In short, the Trump administration faces the problem of applying the Roosevelt Corollary with a military intervention. Venezuela is not a third world country and cannot be regarded as a strategic interest of the United States, comparable to countries such as Afghanistan, Iran or North Korea. The oil produced by Venezuela is of the heavy variety and destined almost exclusively to refineries in the U.S. Furthermore, the United States has reached energy independence. China is obviously interested in importing Venezuelan oil to the point that it keeps afloat the disastrous budget of Caracas.
The ongoing developments confirm the extreme difficulty of starting a diplomatic dialogue aimed at a negotiated solution of the crisis. The Latin American nations are divided and the hemispheric forum of the Organization of American States lacks the ability to serve as a mediator. In fact, President Trump has complicated such mission by following a disruptive policy vis-à-vis international organizations and agreements.
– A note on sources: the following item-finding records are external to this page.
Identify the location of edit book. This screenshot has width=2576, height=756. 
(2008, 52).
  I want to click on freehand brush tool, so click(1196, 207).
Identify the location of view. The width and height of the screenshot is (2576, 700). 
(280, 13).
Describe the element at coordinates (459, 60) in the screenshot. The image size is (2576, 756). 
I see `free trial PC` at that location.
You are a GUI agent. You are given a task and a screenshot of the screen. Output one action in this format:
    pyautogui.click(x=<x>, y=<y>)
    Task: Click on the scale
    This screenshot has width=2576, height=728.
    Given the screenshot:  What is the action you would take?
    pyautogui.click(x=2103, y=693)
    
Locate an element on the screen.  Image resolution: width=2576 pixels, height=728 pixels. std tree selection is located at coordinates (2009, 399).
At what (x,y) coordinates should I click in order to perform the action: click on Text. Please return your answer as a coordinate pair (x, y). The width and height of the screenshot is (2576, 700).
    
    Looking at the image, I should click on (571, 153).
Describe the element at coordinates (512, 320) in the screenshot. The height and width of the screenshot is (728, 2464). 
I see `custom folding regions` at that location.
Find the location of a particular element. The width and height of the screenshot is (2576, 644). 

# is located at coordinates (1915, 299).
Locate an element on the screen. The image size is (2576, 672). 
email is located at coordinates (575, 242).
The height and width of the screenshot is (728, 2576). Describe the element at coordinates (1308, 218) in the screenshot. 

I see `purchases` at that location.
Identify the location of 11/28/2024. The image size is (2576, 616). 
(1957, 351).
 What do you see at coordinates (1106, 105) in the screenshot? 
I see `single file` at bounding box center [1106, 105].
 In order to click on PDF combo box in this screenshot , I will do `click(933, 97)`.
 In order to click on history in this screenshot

If external intervention may appear justified by the lasting bloody conflict in Venezuela and the prospect of a civil war, it is also evident that the same Latin American nations are against a military action by the United States. The Estrada Doctrine does not pass unanimous approval but neither does the Roosevelt Corollary. They both belong to the past. In their stead, there is another way to judge internal conflict such as the one on Venezuela, that of waiting for the emergence of a winner. The arbiter of such a fateful clash is the military leadership that at the moment is still backing Maduro. In the end, however, the military will have to choose. There is a strong belief shaping up that the choice will not favor Maduro, who will have no other option than to fly out of Caracas with the destination of Cuba.